Start of Passage
The surveys do not answer what level of speed matters and to whom, but they indicate that authors generally expect their papers to be dealt with expeditiously without compromising the quality of the peer review process.

The ‘need for speed’ has become a pressing matter for major publishing houses, following the ascent of MDPI, which typically publishes papers within less than 50 days from submission, and the further emergence of the preprint, pre-publication platforms that can function as substitutes for journals.

This article explores the TAT trends across ten of the largest publishers (Elsevier, Springer Nature, Wiley, MDPI, Taylor & Francis, Frontiers, ACS, Sage, OUP, Wolters Kluwer) that as of 2020 accounted for more than 2/3 of all journal papers (per Scimago). It utilizes the timestamps (date of submission, acceptance, and publication) of articles and reviews that were published in the period 2011/12 and in the period 2019/20. The underlying samples consist of more than 700,000 randomly selected papers that were published in more than 10,000 journals.

The publication date is defined as the first time that a complete, peer-reviewed article that has a DOI is made available to read by the publisher. As with the other timestamps, it is a case of ‘garbage in, garbage out’, as it relies on the accurate reporting of the timestamps by the publisher.

Publishing has become faster

First and foremost, publishing has become faster in the last ten years. It took 199 days on average for papers to get published in 2011/12 and 163 days in 2019/20. The gains are primarily at the production stage (about 23 days faster) and secondarily at peer review (about 14 days faster).

The acceleration from acceptance to publication is due to (a) the transition to continuous online publishing and (b) the early publication of lightly processed pre-VoR (Version of Record) articles. The acceleration at peer review is driven broadly by MDPI and specifically in the space of chemistry by ACS; both publishers stand out for being fast and becoming even faster. Meanwhile most other major publishers have been slower and either remain static or are deteriorating.

column chart showing turnaround times by journals in different periods, divided by review process and production process
Figure 1. Turnaround time (TAT) of scholarly journals by period and process (days, average) Randomly selected articles and reviews (n=745,000) across the journals (n = 10,400) of ten large publishers (Elsevier, Springer Nature, Wiley, MDPI, Taylor & Francis, Frontiers, ACS, Sage, OUP, Wolters Kluwer).
End of Passage
* Set exercise: Write the next part of the article on journal turnaround times, starting after its final line.
Start of Dataset entries
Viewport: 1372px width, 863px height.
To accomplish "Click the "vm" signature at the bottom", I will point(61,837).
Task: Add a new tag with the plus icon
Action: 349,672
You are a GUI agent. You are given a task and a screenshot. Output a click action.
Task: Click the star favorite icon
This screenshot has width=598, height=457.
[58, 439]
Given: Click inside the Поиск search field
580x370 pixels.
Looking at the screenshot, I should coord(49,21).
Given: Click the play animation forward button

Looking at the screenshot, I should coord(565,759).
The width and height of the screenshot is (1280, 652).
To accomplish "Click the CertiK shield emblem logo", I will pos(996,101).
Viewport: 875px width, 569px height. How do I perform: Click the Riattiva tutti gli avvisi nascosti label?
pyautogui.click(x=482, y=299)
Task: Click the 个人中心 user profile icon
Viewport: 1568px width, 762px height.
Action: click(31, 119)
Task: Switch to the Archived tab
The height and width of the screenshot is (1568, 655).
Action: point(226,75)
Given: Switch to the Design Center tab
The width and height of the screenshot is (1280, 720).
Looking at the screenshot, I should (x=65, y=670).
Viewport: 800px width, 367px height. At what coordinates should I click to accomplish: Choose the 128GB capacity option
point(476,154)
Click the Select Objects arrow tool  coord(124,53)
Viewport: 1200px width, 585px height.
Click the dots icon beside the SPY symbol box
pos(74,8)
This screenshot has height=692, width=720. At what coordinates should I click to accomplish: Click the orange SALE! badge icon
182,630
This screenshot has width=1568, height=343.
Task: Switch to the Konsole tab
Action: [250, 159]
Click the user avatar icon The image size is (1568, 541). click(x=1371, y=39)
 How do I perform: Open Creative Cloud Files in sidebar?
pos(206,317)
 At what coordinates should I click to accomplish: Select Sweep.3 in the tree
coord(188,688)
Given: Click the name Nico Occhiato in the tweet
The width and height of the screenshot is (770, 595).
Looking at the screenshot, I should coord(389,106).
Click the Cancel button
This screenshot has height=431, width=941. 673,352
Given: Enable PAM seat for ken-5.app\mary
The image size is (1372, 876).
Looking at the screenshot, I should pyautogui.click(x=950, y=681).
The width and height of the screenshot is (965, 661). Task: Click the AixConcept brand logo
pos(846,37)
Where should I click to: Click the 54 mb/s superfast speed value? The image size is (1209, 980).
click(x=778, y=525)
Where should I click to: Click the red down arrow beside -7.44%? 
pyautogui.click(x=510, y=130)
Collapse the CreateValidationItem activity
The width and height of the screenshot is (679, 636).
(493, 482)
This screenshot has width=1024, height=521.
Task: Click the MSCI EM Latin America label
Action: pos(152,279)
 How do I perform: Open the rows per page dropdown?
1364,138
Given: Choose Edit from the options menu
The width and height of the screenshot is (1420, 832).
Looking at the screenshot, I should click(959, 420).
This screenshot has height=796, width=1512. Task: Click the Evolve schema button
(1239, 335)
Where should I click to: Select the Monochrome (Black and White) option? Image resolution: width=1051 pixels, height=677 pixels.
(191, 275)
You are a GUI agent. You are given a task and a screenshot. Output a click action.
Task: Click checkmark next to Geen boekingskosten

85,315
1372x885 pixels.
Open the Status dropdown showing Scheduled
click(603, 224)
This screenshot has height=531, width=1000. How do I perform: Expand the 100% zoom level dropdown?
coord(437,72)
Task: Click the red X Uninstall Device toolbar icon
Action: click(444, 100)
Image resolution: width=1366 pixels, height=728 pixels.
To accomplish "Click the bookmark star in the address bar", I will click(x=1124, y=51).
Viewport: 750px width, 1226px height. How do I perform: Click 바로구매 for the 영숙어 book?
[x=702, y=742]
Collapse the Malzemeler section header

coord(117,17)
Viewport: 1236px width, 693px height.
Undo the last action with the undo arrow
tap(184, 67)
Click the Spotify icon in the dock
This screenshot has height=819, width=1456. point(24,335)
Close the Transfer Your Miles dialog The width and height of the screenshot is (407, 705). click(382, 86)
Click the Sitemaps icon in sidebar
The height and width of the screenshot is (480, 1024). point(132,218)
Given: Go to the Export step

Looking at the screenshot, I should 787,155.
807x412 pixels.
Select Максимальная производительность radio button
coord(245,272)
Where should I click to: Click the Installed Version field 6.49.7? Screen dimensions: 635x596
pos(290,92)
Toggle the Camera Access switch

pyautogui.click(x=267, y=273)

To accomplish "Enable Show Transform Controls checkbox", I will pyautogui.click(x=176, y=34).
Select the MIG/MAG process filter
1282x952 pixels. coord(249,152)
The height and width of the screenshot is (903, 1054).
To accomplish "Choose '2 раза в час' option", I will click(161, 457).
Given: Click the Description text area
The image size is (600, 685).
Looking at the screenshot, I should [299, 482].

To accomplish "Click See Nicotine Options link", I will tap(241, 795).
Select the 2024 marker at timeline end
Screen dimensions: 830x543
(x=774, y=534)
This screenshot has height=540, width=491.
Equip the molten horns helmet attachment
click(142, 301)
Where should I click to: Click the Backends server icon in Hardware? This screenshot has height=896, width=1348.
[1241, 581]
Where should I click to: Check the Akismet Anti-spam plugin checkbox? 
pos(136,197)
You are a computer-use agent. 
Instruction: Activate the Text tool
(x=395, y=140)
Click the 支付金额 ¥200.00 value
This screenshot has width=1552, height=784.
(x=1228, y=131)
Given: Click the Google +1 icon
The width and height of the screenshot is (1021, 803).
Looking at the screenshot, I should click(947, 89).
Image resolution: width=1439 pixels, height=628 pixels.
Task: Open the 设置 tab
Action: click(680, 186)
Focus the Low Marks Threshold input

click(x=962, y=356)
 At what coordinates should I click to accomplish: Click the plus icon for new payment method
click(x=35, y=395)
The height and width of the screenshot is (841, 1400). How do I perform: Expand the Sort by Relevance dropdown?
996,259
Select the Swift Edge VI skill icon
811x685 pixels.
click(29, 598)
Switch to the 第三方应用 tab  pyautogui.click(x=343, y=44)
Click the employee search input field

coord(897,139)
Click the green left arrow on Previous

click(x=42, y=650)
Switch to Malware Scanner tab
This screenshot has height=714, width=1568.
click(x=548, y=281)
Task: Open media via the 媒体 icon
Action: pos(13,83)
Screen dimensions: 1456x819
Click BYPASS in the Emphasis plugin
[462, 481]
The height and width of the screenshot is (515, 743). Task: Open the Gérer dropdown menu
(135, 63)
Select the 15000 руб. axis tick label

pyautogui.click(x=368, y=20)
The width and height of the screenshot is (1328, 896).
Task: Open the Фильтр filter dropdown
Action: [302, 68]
End of Dataset entries
* Exercise result:
Once accepted, papers become available to read faster

In 2011, three of the four large, traditional publishers (Elsevier, Wiley, Springer Nature, and Taylor & Francis) took longer than 50 days on average to publish accepted papers. By 2020, all four of them published accepted papers in less than 40 days.

As noted above, the acceleration is partly due to the transition to continuous online publishing. Papers are now made available to read as soon as the production process is complete, ahead of the completion of their issue.

The acceleration is also partly thanks to the early publication of lightly processed pre-VoR articles. Papers may be published online before copyediting, typesetting, pagination, and proofreading have been completed. Such papers can have a DOI that will be then passed on to the VoR, and as a result they can accrue citations.

flowchart showing publication process
Figure 2. Workflow from acceptance to issue publication.

Barring MDPI, peer review appears static

MDPI is a fast-growing and controversial publisher. It grew phenomenally in the period from 2016 to 2021 and has now cemented its position as the fourth largest publisher in terms of paper output in scholarly journals. MDPI has attracted criticism from researchers and administrators who claim that it pursues operational speed to the expense of editorial rigor.

Indeed, MDPI is the fastest large publisher by a wide margin. In 2020, it accepted papers in 36 days and it published them 5 days later. ACS, the second fastest publisher in this report, took twice as long to accept papers (74 days) and published them in 15 days.

As MDPI became larger, it brought down the overall peer review speed across publishing. Including MDPI, the industry accelerated by 14 days in the period 2019/20 in comparison to the period 2011/12 (from 150 to 137 days). Barring MDPI, review performance did not show much change (from 151 to 150 days).

Column chart showing journal turnaround times including MDPI and without MDPI
Figure 3. Review TAT across publishers with and without MDPI and for MDPI (days, average). Randomly selected articles and reviews across the journals of ten large publishers.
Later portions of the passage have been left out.